Frigyes Fogel, producteur de film indépendant, avait commencé la production d’un film sur la vie d’István Lovas. Lovas avait alors dit au producteur « Il
n’y a jamais eu de film sur ma vie, ainsi il ne resterait pas rien
derrière moi quand je serai mort, je serais donc très heureux si nous
réussissions à faire ce film ». Hélas, seul un premier entretien a
été réalisé. Les autres devaient être réalisés après les élections
d’avril 2018. Ils ne le seront jamais. Frigyes Fogel a ainsi publié en
brut le premier entretien.
Est-ce à dire qu’István Lovas ne laissera qu’un vide
derrière lui, et que comme il l’a dit au producteur Frigyes Fogel il ne
restera rien derrière lui ? Pour une fois, tâchons de donner tort à
Pista.
Pista Lovas, c’est d’abord un héritage et un souvenir
immense. Ce sont plusieurs générations de Hongrois qui se souviennent
de lui à différents titres.
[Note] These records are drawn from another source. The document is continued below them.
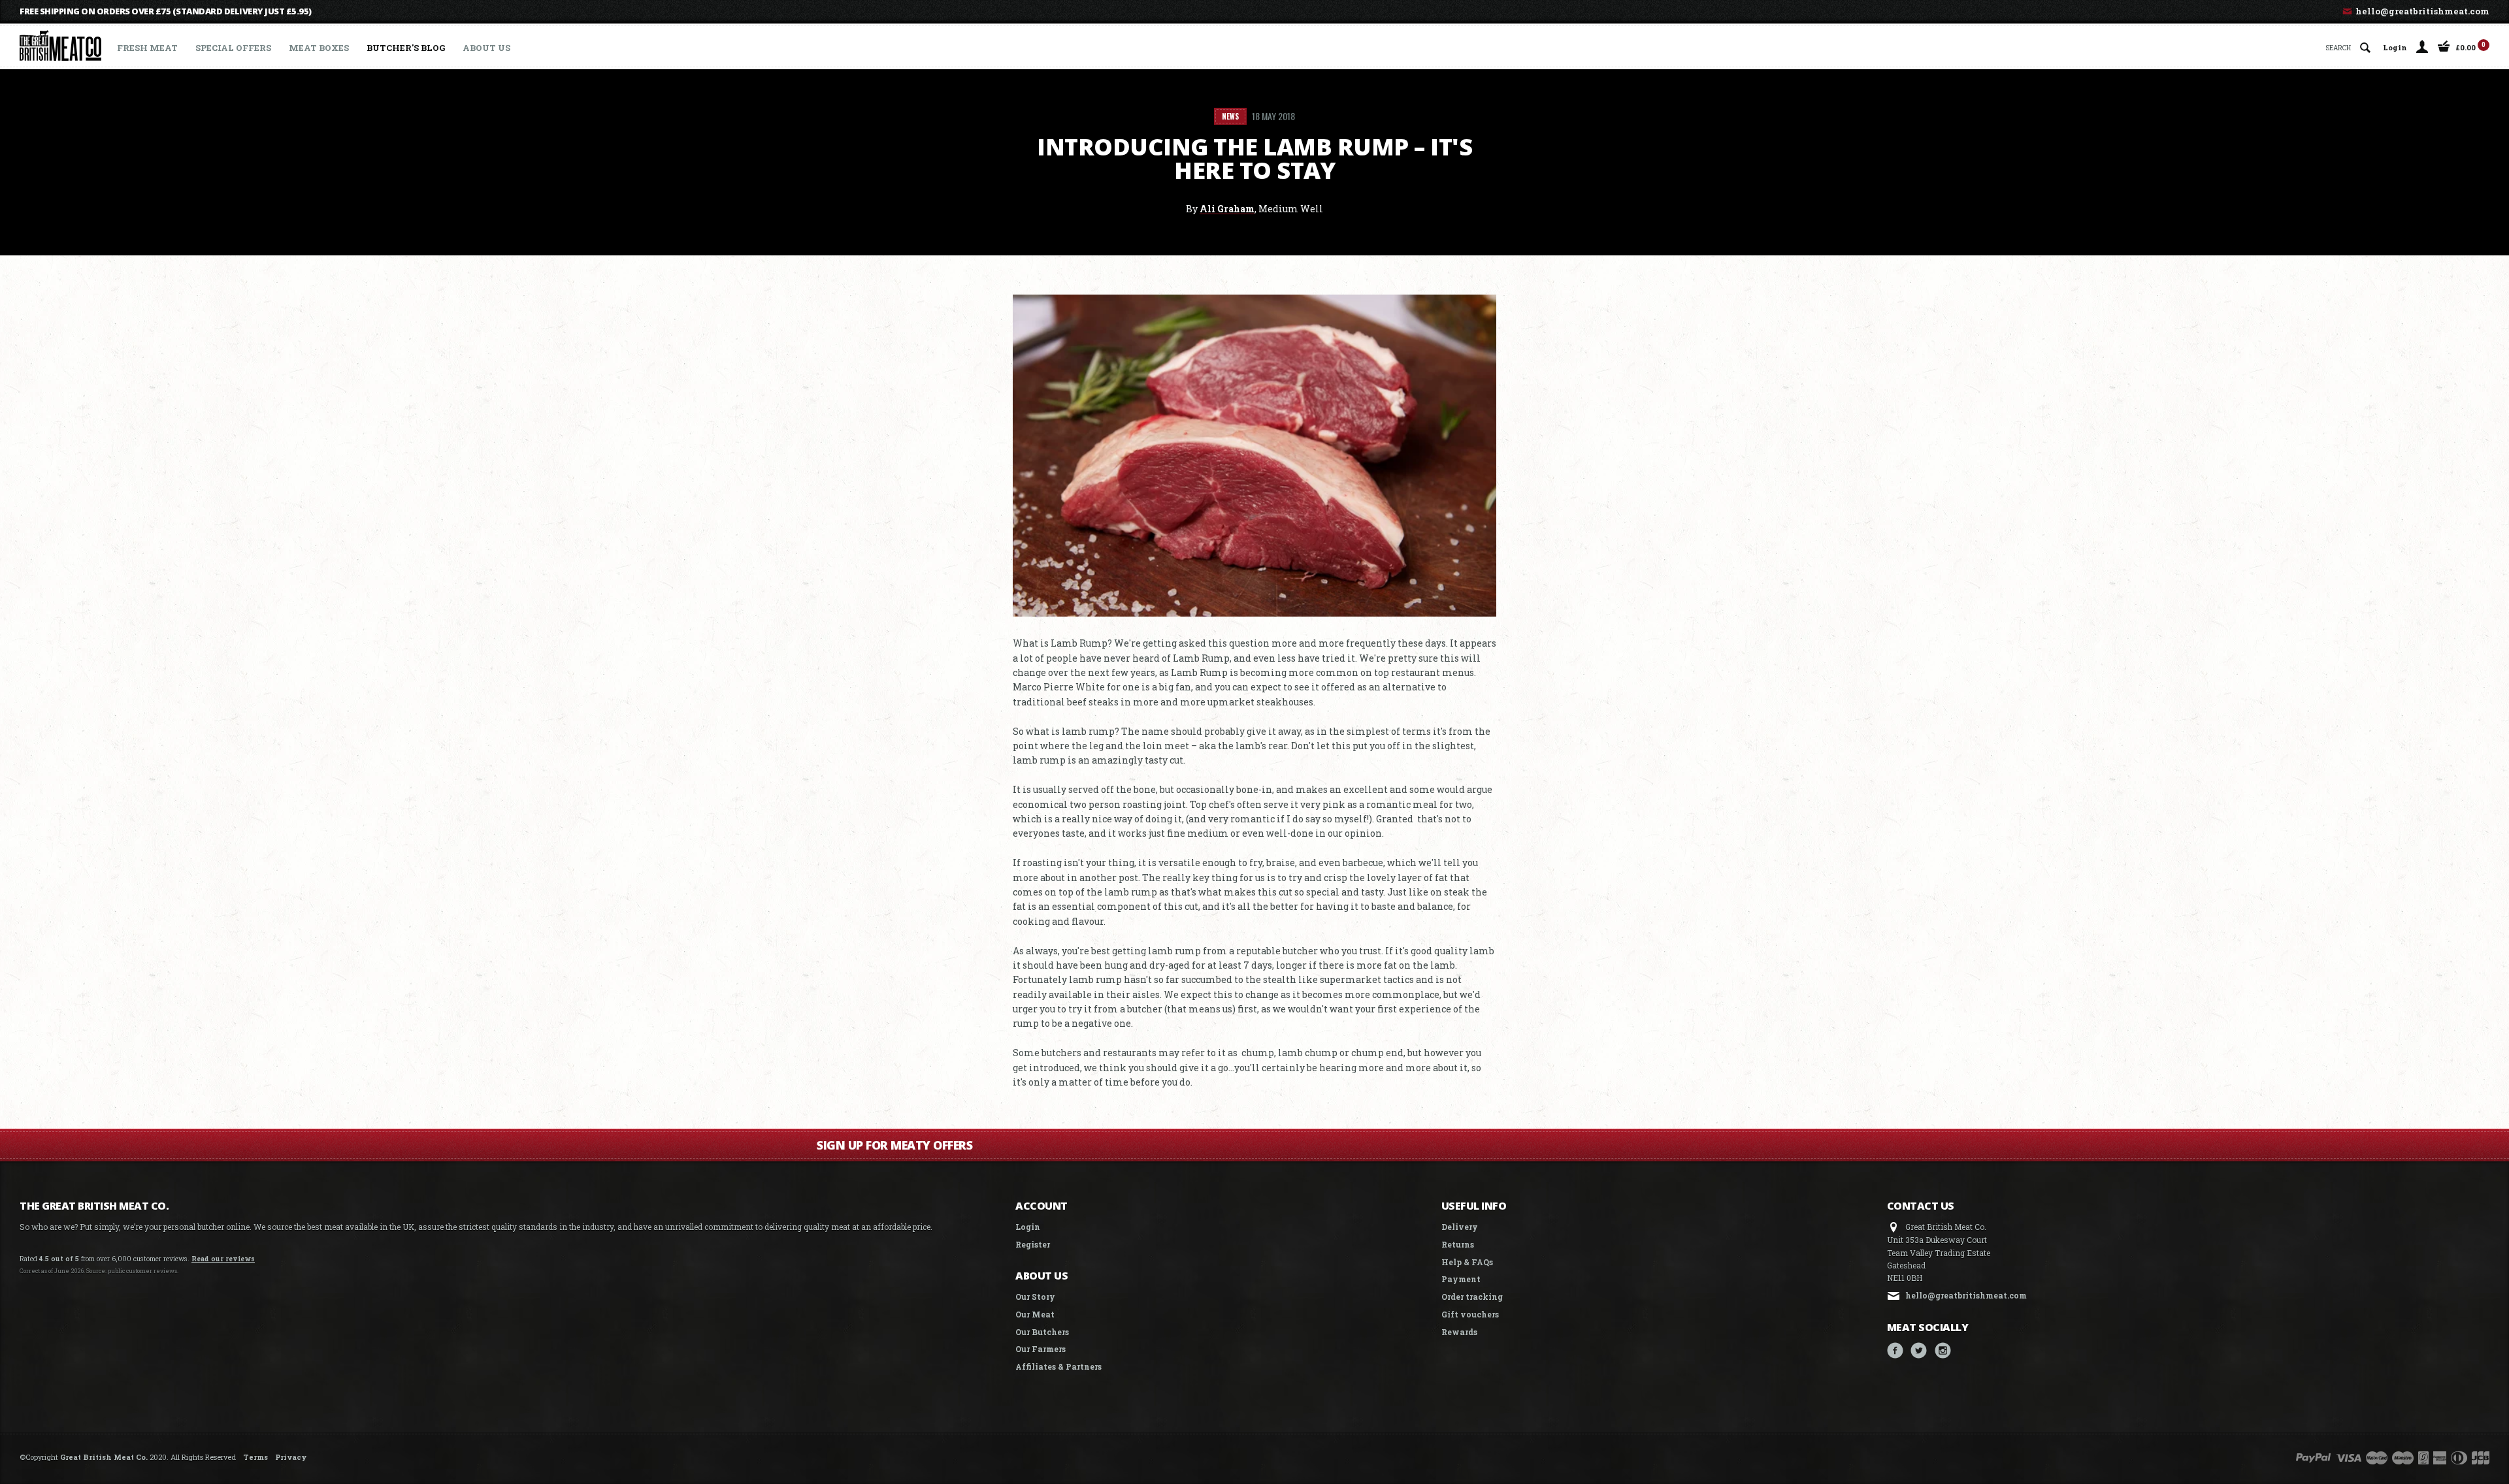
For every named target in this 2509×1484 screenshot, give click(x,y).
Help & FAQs (1467, 1262)
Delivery (1459, 1226)
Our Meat (1035, 1314)
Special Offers (233, 48)
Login (2395, 47)
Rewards (1459, 1332)
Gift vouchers (1470, 1314)
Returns (1457, 1244)
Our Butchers (1042, 1332)
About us (486, 48)
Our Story (1035, 1296)
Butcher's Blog (406, 48)
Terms (255, 1457)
J’ai déjà dit à quel point les jeunes
journalistes appréciaient Lovas, toujours prêt à aider ses jeunes
confrères.
Suivant l’annonce de sa mort, toute la presse
hongroise a publié des nécrologies. Tous les auteurs reconnus y sont
allé de leur hommage, parfois avec de nombreuses critiques d’ordre
politique ; mais l’Homme faisait l’unanimité. Aux yeux de tous il
incarnait un journalisme combatif intègre, droit et exemplaire. Il aura
été, comme beaucoup l’ont rappelé, un inspirateur de vocations pour une
génération entière de journalistes hongrois, y compris pour ceux aux
idées différentes.
Les patriotes hongrois de 35/40 ans et plus se
souviennent des années dures qui ont suivi la victoire électorale de la
gauche libérale en 2002, y compris lorsque l’émission Sajtóklub avait
été brutalement arrêtée et ses animateurs – dont Lovas – avaient été
l’objet de rudes pressions. L’émission avait fini par reprendre sur des
canaux télévisés plus confidentiels, et Lovas ne manquait pas d’entamer chaque émission en disant « Il ne reste plus que X semaines avant les prochaines élections parlementaires ».
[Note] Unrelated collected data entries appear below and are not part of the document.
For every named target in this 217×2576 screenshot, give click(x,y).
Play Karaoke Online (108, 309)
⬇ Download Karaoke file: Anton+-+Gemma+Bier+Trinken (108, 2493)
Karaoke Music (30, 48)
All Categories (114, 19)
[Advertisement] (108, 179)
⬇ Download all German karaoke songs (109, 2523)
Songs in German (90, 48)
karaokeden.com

Et ceux, toutes générations confondues, qui sont
attachés à la liberté de la Hongrie ô combien restreinte dans le
dispositif UE-OTAN se souviendront toujours du courage inlassable
d’István Lovas à dénoncer le bellicisme atlantiste.
István Lovas, invariablement, inlassablement, avait
toujours été hostile à un Occident qu’il connaissait bien, souvent mieux
que la plupart de ses compatriotes restés au pays durant la dictature
communiste. Occidentalo-critique, illibéral, non-orthodoxe, partisan de l’entente avec la Chine ou la Russie, il l’était déjà bien avant que cela ne devienne l’une des nouvelles lignes du Fidesz, ce dont Lovas s’était beaucoup réjoui.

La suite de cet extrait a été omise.